Посуленные Семеном давеча, в грубый момент, «прогулки по улицам», закончились, не начавшись, без всяких слов, в той же горизонтали, что и в прошлый раз. Только в этот раз трагикомизма добавила та мелочь, что, когда Семен, полагая, видимо, что не достаточно решительно действовал прежде, с армейской какой-то поспешностью принялся скидывать с себя одежду, – во входной двери, со счастливой пунктуальностью, засквозжил ключ.

– Мать приехала! – ужаснулся, вскакивая, Семен – и с такой же армейской быстротой надел на себя все обратно, и поскакал в коридор отпирать, прикрыв дверь в свою комнату.

– А я – Баба Яга, – любезно представилась Елене, через пять минут, небольшого роста эмансипированная коротко стриженная седая женщина с резкими чертами лица, на кухне – после того, как Семен неуверенным голосом сказал: «Мама, а это Лена».

На этом знакомство, о котором Елена несколько дней назад так много себе навоображала, закончилось: Семен, срочно сбегая из квартиры, повез ее в гости к какой-то Маше, на Савеловский.

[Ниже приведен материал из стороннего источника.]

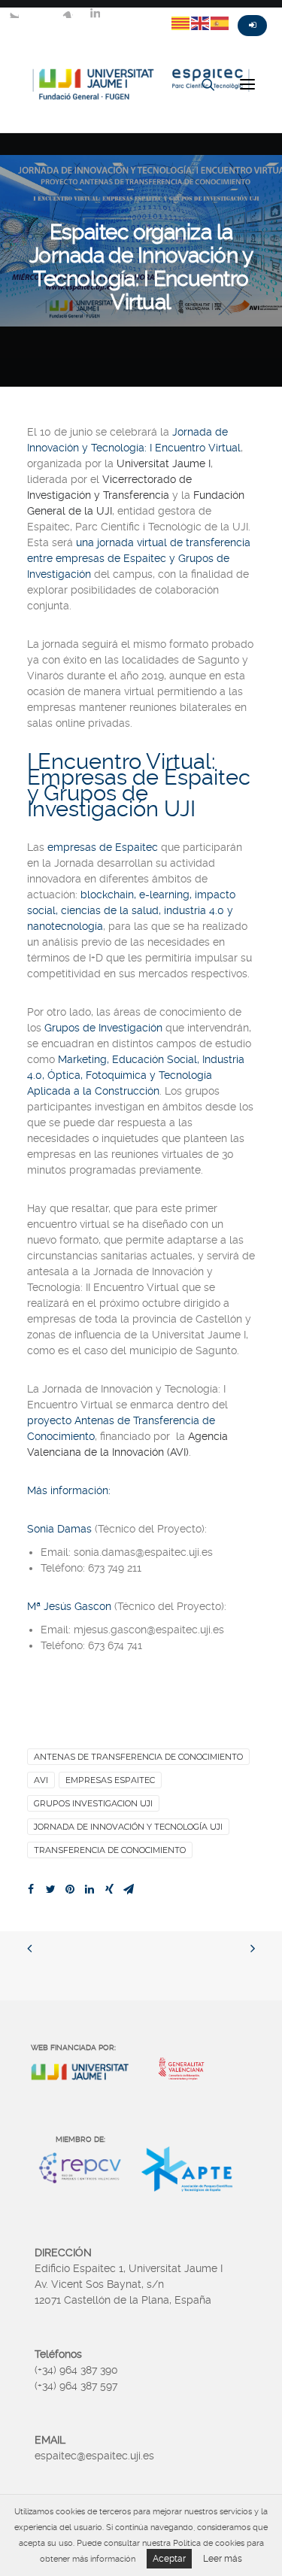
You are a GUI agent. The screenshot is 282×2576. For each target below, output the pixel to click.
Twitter (13, 13)
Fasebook (40, 13)
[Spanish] (220, 23)
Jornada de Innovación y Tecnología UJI (128, 1826)
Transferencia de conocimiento (110, 1850)
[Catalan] (181, 23)
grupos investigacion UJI (93, 1803)
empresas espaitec (110, 1780)
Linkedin (94, 13)
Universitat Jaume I (164, 463)
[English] (201, 23)
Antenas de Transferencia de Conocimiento (138, 1756)
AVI (41, 1780)
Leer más (222, 2558)
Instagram (67, 13)
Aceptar (169, 2558)
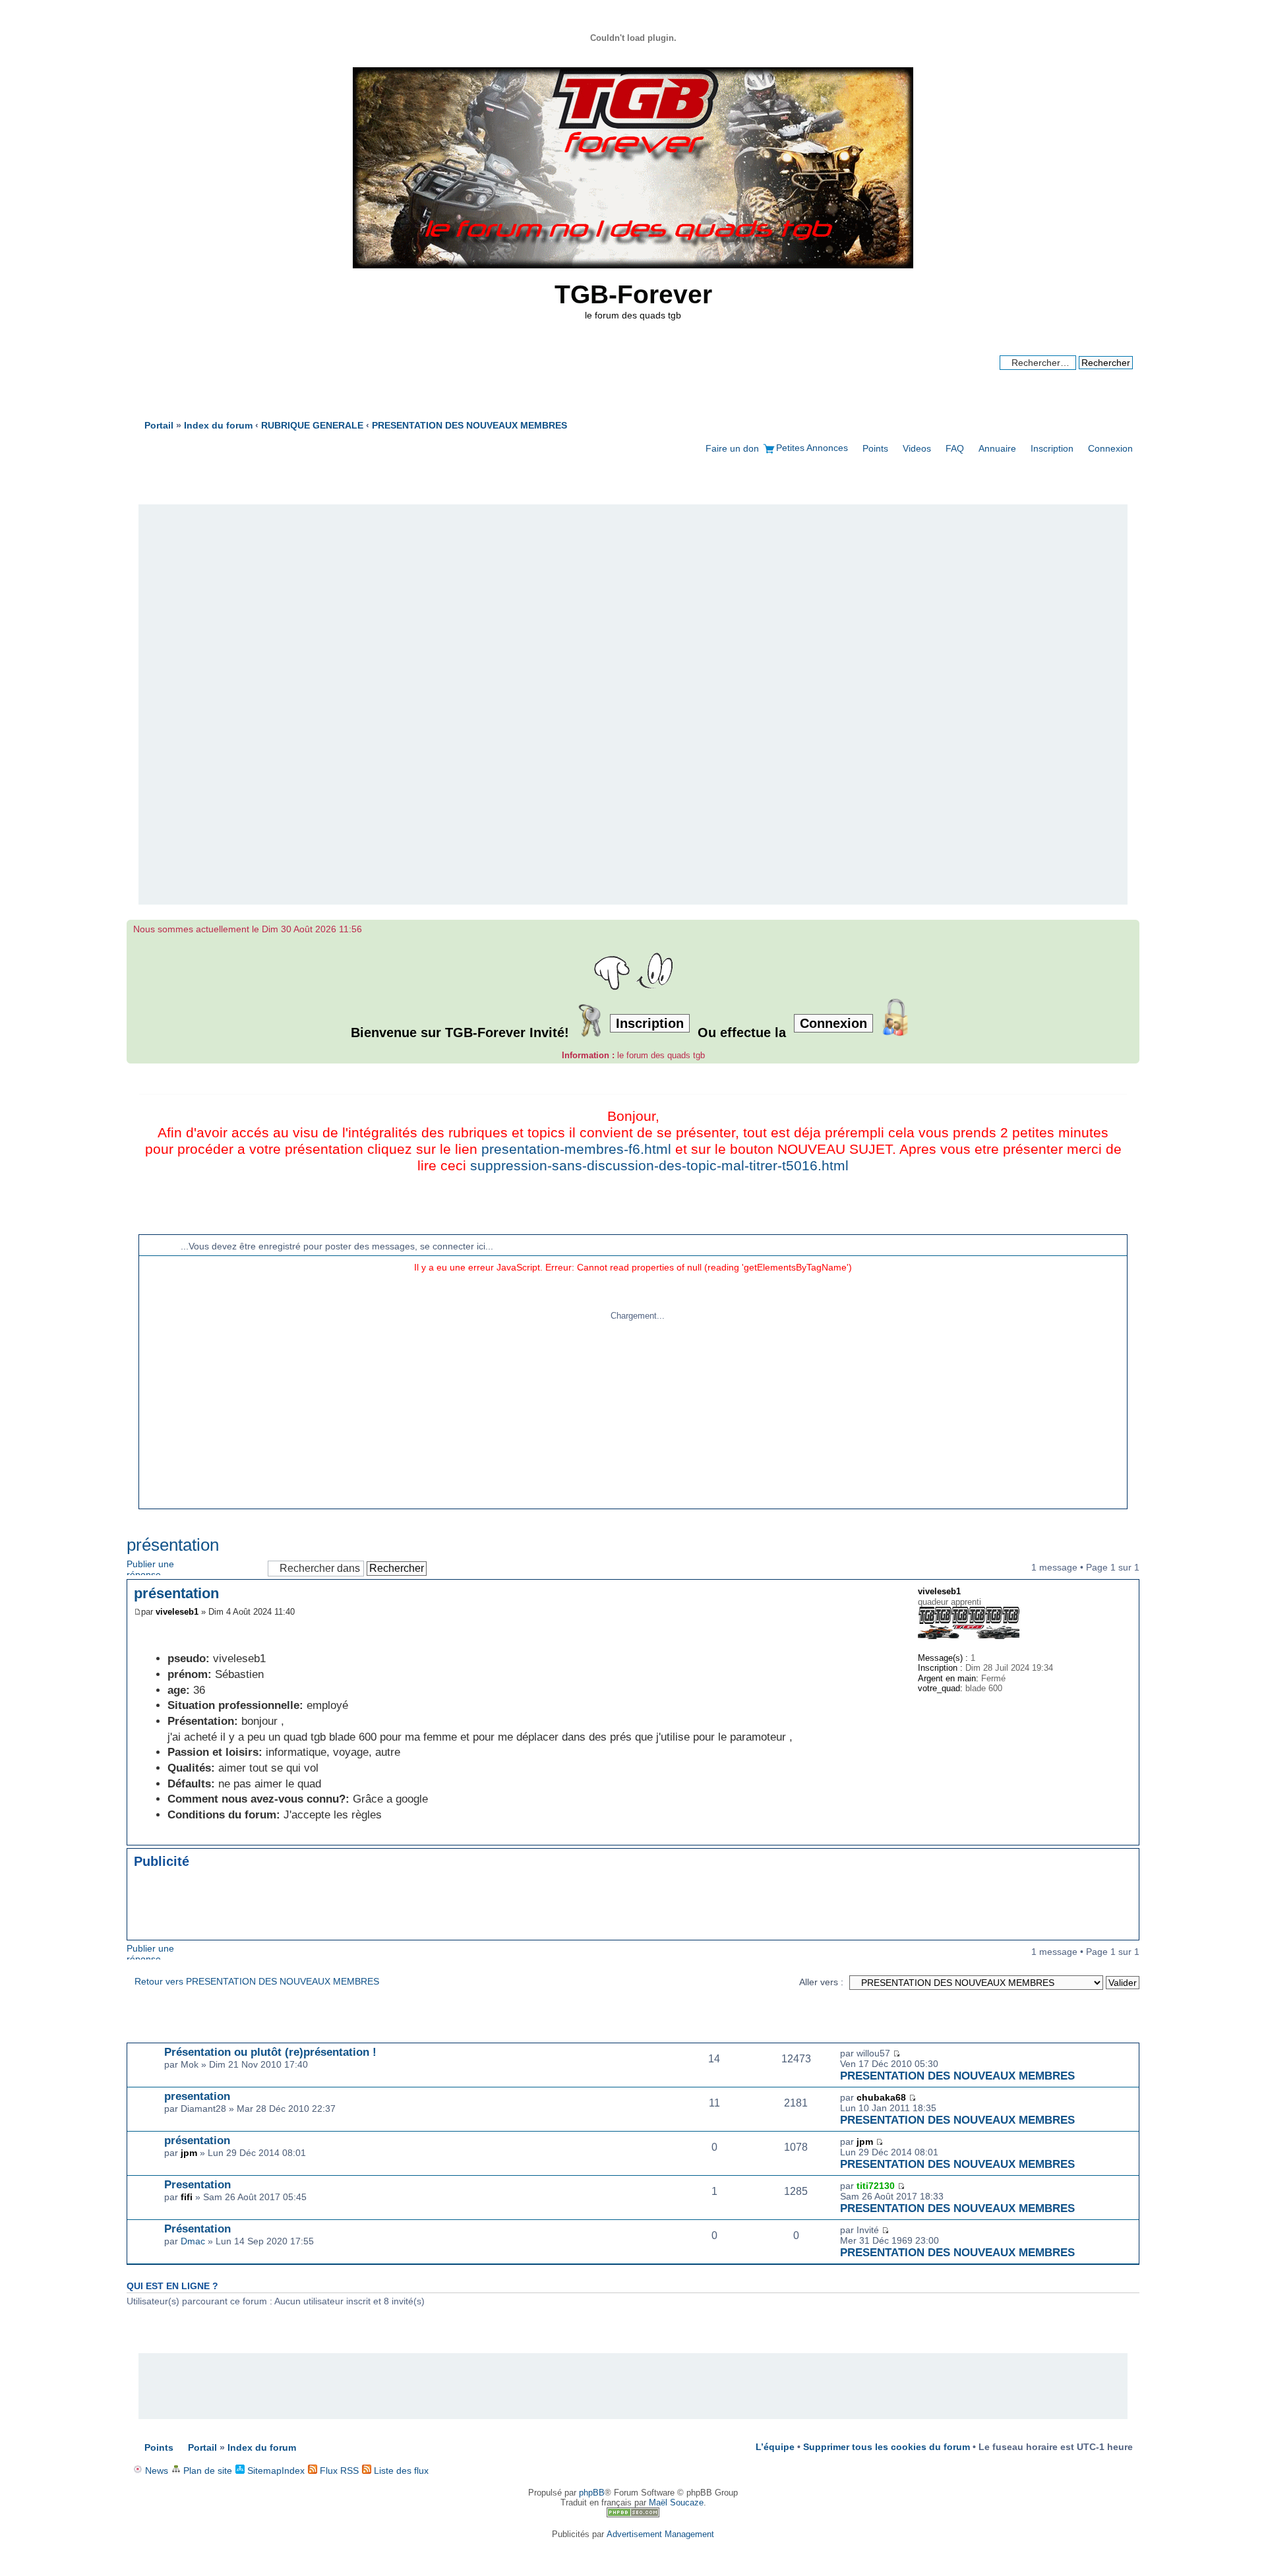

Идя рядом с ним по улице, Елена чувствовала, что даже и радости-то в ней от его присутствия нет. Вспоминая свою молчаливую зажатость рядом с Цапелем, она даже и сопоставить-то те, прежние цветочки с нынешней необъяснимой мукой не могла. Вместо нежности, какую она когда-то испытывала к Цапелю, Семен, с удавьей простотой, вызывал в ней абсолютно парализующую, почти гипнотическую, страшную, задыхаться заставлявшую – и действительно ничем не объяснимую – зависимость. Скованно перешагивая через черные, вечерние, лужи, после только что прошедшего, во время бездарных упражнений у него дома, дождя, Елена пыталась поймать мгновение «здесь и сейчас» и уговаривала себя: «Вот – я иду рядом с человеком, которого люблю. Люблю до безумия, до того, что думать ни о чем другом, кроме него, кроме его жестов, кроме его интонаций – не могу. Мы идем в гости. Все ведь выглядит, по крайней мере сейчас, хорошо… – и тут же срывалась: – Но почему мне тогда хочется разрыдаться? И почему я даже не смею ничего прямо высказать ему в глаза?! А только тащусь за ним молча…»

IV

– Раз тебя раздражает запах водки – выпей джину! – недоумевала крохотная, кудрявая, уже весьма набравшаяся и того и другого, крикливо-скандальная двадцатилетняя Маша посреди большой, прокуренной, полной хлама комнаты. – Семен, ну почему она не пьет?!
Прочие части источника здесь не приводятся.